Steve laid the bacon rashers in the blackened pan, and the fat turned translucent before giving its salty, domestic smell up into the air.
They took their plates up to the sunny balcony, and ate looking out over the empty sea.
When they had finished, Steve asked her carefully, ‘What shall we do today?’
Annie busied herself with the coffee cups, and they rattled in her fingers.
Just one more day, she thought. We can allow ourselves that much, can’t we, out of so many?
‘Can we walk inland?’
‘Of course we can. We can go anywhere you like.’
Just for today.
They took the Ordnance Survey map off the shelf of tattered paperbacks and spread it out, planning a route. The practicality of it gave them something to focus on, and they deliberately gave themselves up to it.
‘Can we go that far?’ Annie asked faintly, and he grinned at her.
‘Easily.’
It was a long way, but Annie knew that she would remember every turn of that walk together. She saw every path and lane with extra clarity, and every change of the wide marshland sky as the sun climbed and began to sink again.
They crossed the marshes where the coarse grass brushed rhythmically against their legs, winding with the tiny creeks that had dried into cracked mud. There were larks overhead, spilling out curls of song as they circled their invisible patch of territory. Beyond the marshes they climbed on to sandy downland dotted with huge clumps of coconut-scented gorse and undermined with rabbit warrens. They came to a forbidding belt of conifers, with a tiny church standing almost at the dark edge. They stood for a moment in the cool dimness of the church’s interior, where the sun streaming through the one stained-glass window left pink and amethyst lozenges on the varnished pine pews. The dimness outside under the pines was oddly similar, and they found themselves whispering as they walked over the soft mat of spent brown needles. On the other side the sun was directly overhead, dazzling them momentarily with its brightness.
They ate lunch in a pub garden, made secret by high hedges and whitewashed walls, the only customers for bread and cheese and hoppy local beer.
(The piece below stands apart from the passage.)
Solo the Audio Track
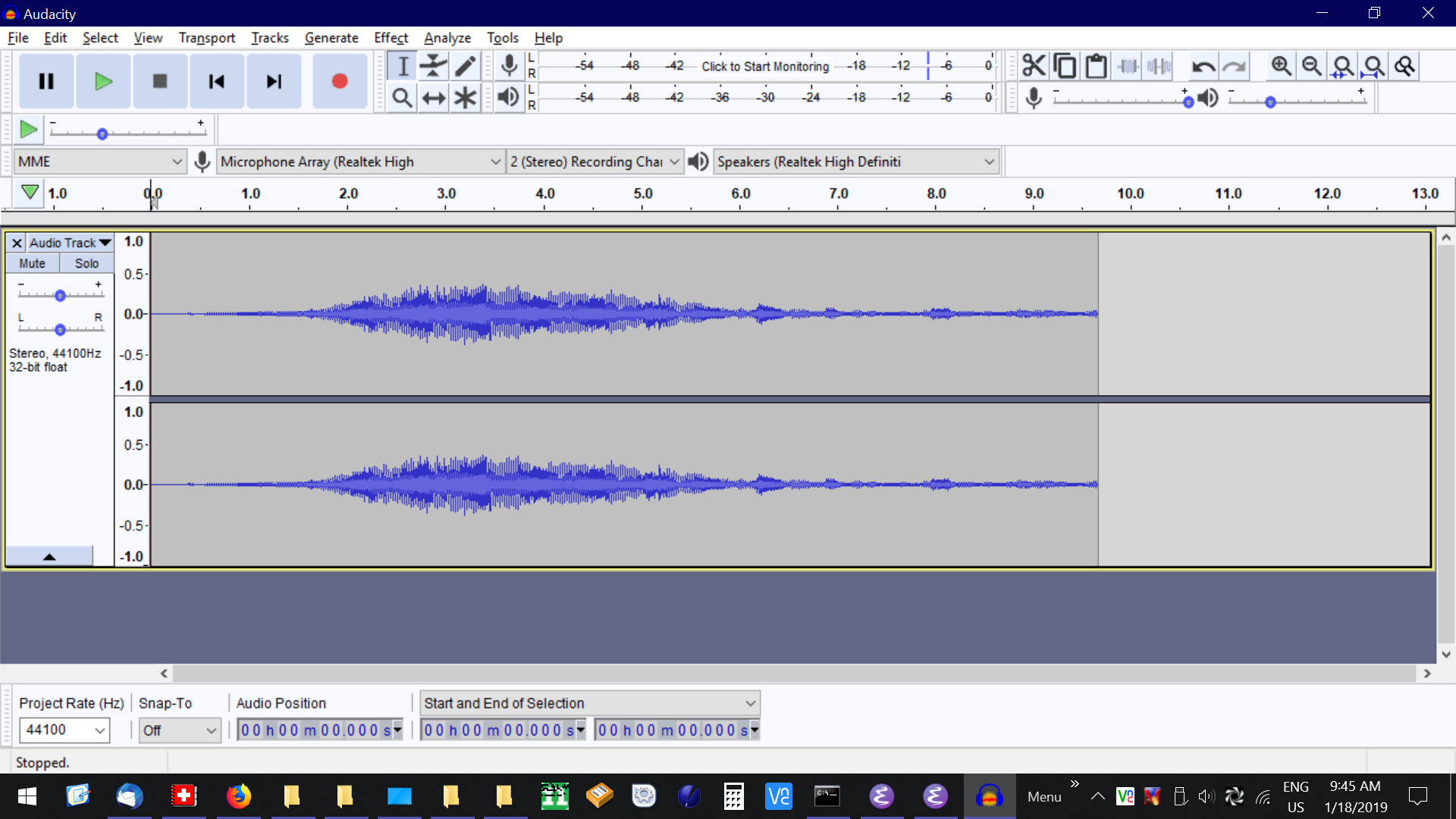point(86,263)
They walked on again, down shady lanes now that skirted huge fields of corn and barley. The world seemed empty except for themselves and the occasional farmhand who chugged past with a wave, perched high above the ridged wheels of his tractor. And then they began to circle back again, with the sun behind them now, towards the sea.
All the way around the sunlit, empty circle they talked. They talked about simple things, small things that related to themselves and to the past, filling in the blanks that had been left as they lay frozen under the rubble.
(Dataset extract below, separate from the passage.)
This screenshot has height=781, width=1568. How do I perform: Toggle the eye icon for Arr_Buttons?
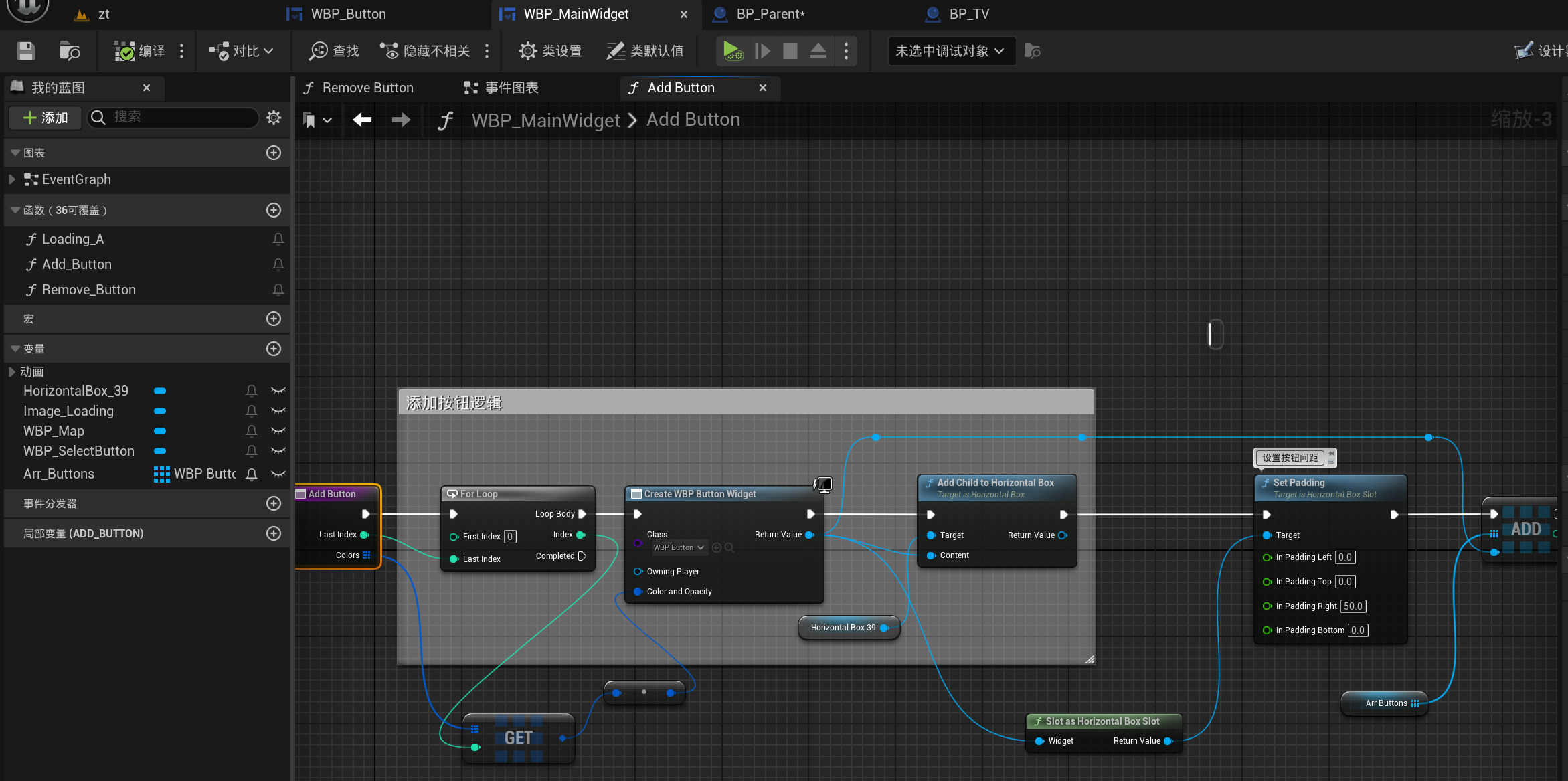click(x=278, y=474)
Annie told Steve about Tibby, and her mother’s imploring words that had brought her here to the little blue house overlooking the sea. He listened, with the lines showing at the corners of his mouth.
What they were doing was like the walk itself, Annie thought. It was as if they must draw the raw ends together, to complete the circle, before they could step away again along another route.
They didn’t talk about the future. To contemplate the future would have been to tear the raw ends apart.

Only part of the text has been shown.